Members of City Council are close to adding a development plan for the city’s Second Ward that Miami University students created to Plan Hamilton, the city’s comprehensive plan.
The Miami students’ plan is officially the Second Ward Revitalization Strategy, and provides ideas to guide the creation of businesses, especially those that can serve the immediate neighborhood, which is impoverished and has lost many businesses in recent decades.
“The Second Ward Revitalization Plan focuses on the revitalization of the Second Ward through the improvement of existing housing stock, attraction of new businesses, and improved amenities, all while maintaining the character and integrity of the existing community,” Edward Wilson III, Associate Planner II with the city, wrote in a September memo to council.
The Miami planning students, most of them seniors, worked with the Southeast Civic Association (SECA), other local residents and city staff in creation of the plan, which focused on the neighborhood’s main corridors, including 2nd Street, Central Avenue, Pershing Avenue and the Bailey Square area.
The council held a first of two required considerations at its Sept. 25 meeting, with the second expected Wednesday. Residents of the neighborhood, which is located south of downtown immediately east of the Great Miami River, hope their area will benefit from economic activity created by the proposed Spooky Nook Sports Champion Mill, the convention center and gigantic indoor sports complex that is to open in 2021 on North B St.

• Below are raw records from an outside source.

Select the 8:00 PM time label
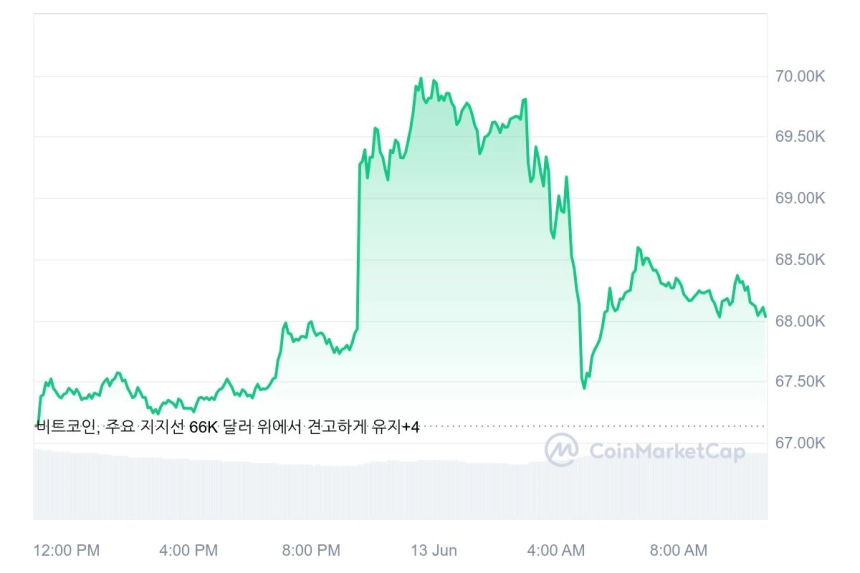The height and width of the screenshot is (573, 860). tap(311, 550)
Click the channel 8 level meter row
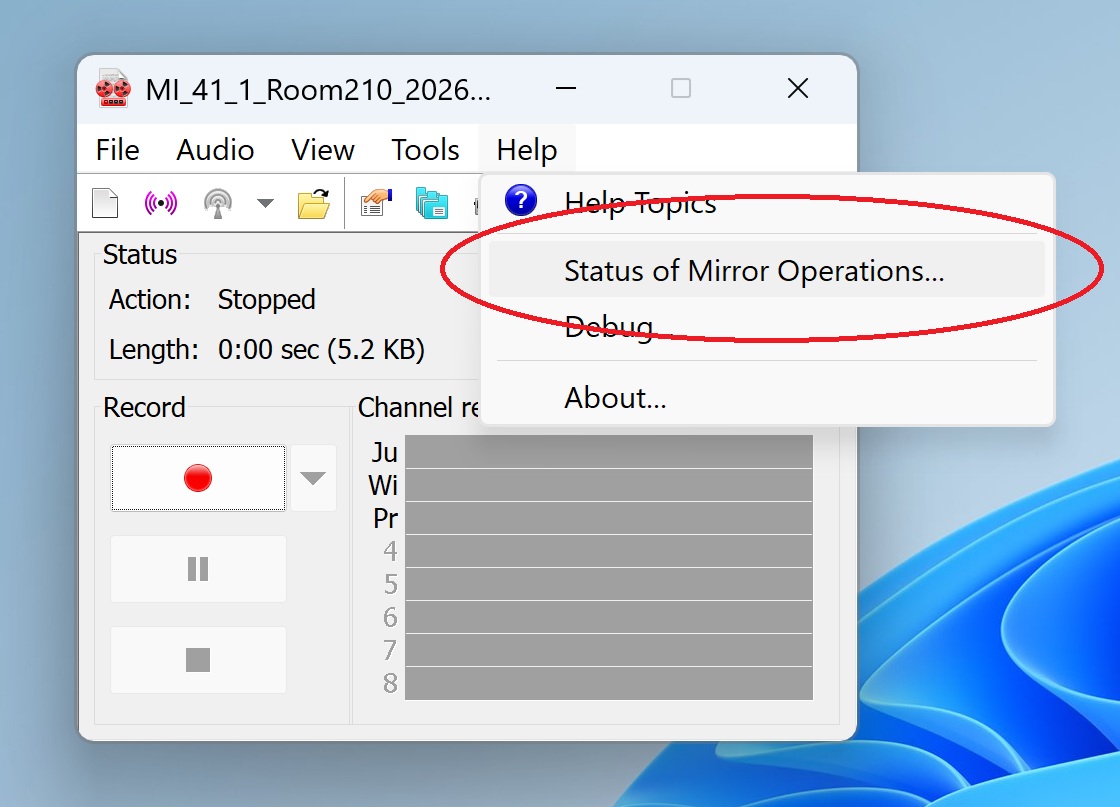The width and height of the screenshot is (1120, 807). point(609,683)
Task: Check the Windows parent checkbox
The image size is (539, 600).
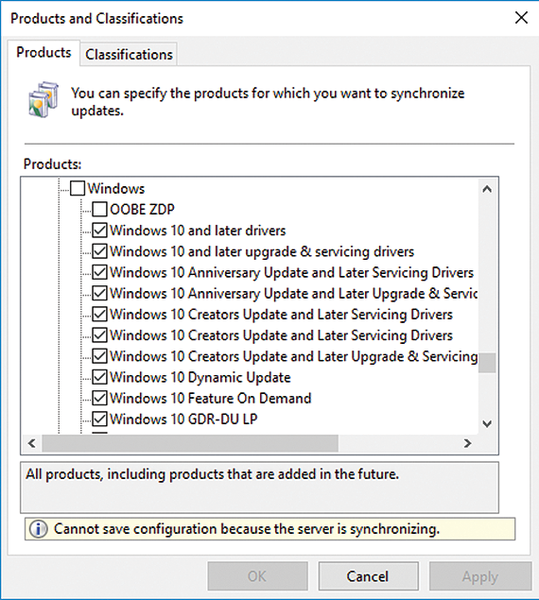Action: click(78, 189)
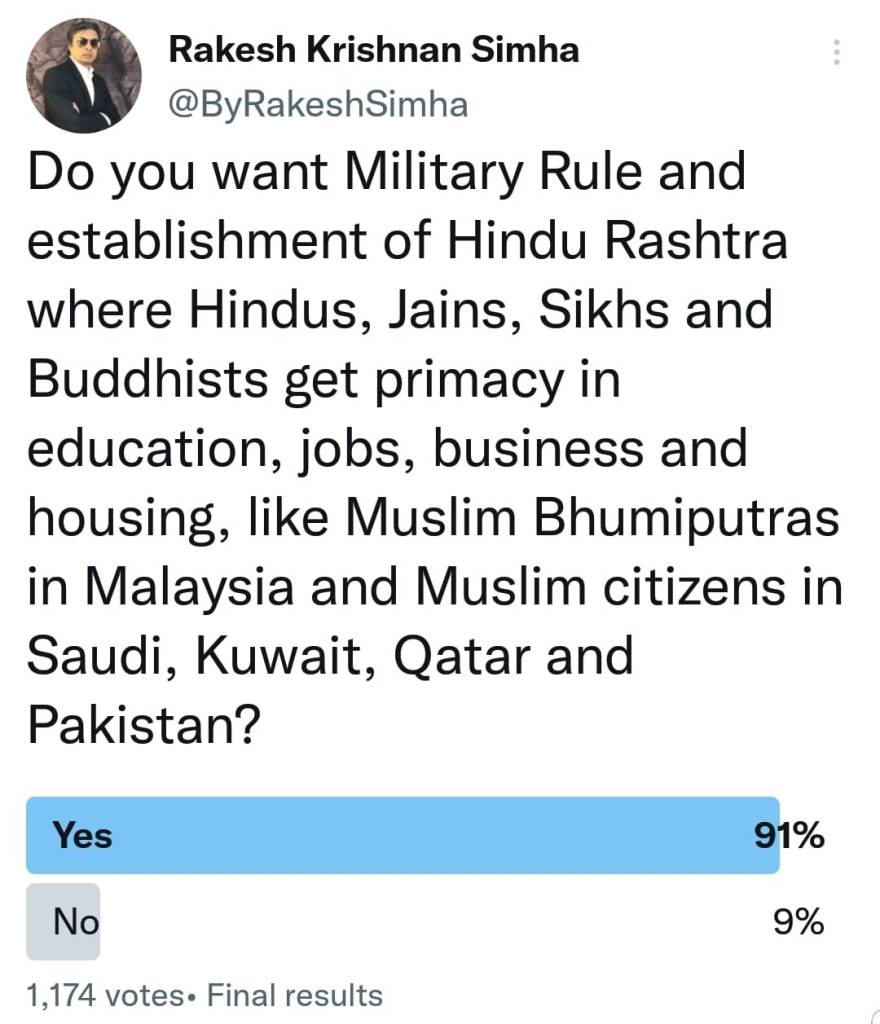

Bob Harris, the president of SECA, said he likes aspects of the development plan that call for brightening up of the neighborhood with murals and vibrant crosswalks and intersection decorations, but most important is creating a neighborhood that is clean and welcoming to people who would be the customers of new businesses.
“I’ve always said that we have to clean up the community and make it user-friendly,” so people feel safe, Harris said, “which is, to me, the top priority.”
Also, it’s important to have people with good jobs living in the neighborhood again, he said.
“In a community, you need firemen, you need policemen, you need plumbers, you need doctors, you have to have these things in order to support your community,” Harris said. “And you need to have the dollars that come into your community turn over in your community before they leave completely out of your community.”
The neighborhood isn’t clean enough, and lacks professionals, he said.
“I can’t name you one doctor that lives in our community,” he said. “I can’t name you one lawyer,” and he likewise can’t name firefighters or police officers living in the neighborhood.
“We need partnerships with the city and any agencies that can help facilitate and promote that type of growth, and we need to clean up those areas,” said Harris, who for many years has organized an annual cleanup that the city helps with.
Education and trade skills also are important in rebuilding the neighborhood, he said.
“A small business district is important, and another thing is to encourage home ownership,” he said.
Miami’s 35-page strategy suggested relatively inexpensive, and quick, ways to brighten the neighborhood and make it more dynamic and mark the Second Ward as a unique and interesting place. Some ideas included entry arches announcing people are in the neighborhood, temporary performance spaces and places where food trucks can visit, as well as eye-catching murals and outdoor sculptures.
But one of the study’s most unique ideas — brightly colored crosswalks — recently was discouraged by the U.S. Department of Transportation’s Federal Highway Administration in Ames, Iowa, where crosswalks were painted with multiple colors.
The Miami students suggested the Second Ward’s pedestrian crossings — the type typically marked with bold white stripes — be painted using dynamic shapes and multiple bright colors. They also suggested the possibility of beautifying entire intersection areas between the pedestrian crossings, also with vibrant designs.
But the FHWA wrote a letter, according to KCCI-TV in Des Moines, stating that crosswalks with any paint other than white were not allowed. The ones in Ames were painted using a “rainbow” of colors to indicate an inclusive place. The federal agency asked the city to remove “the non-compliant crosswalk art as soon as it is feasible.”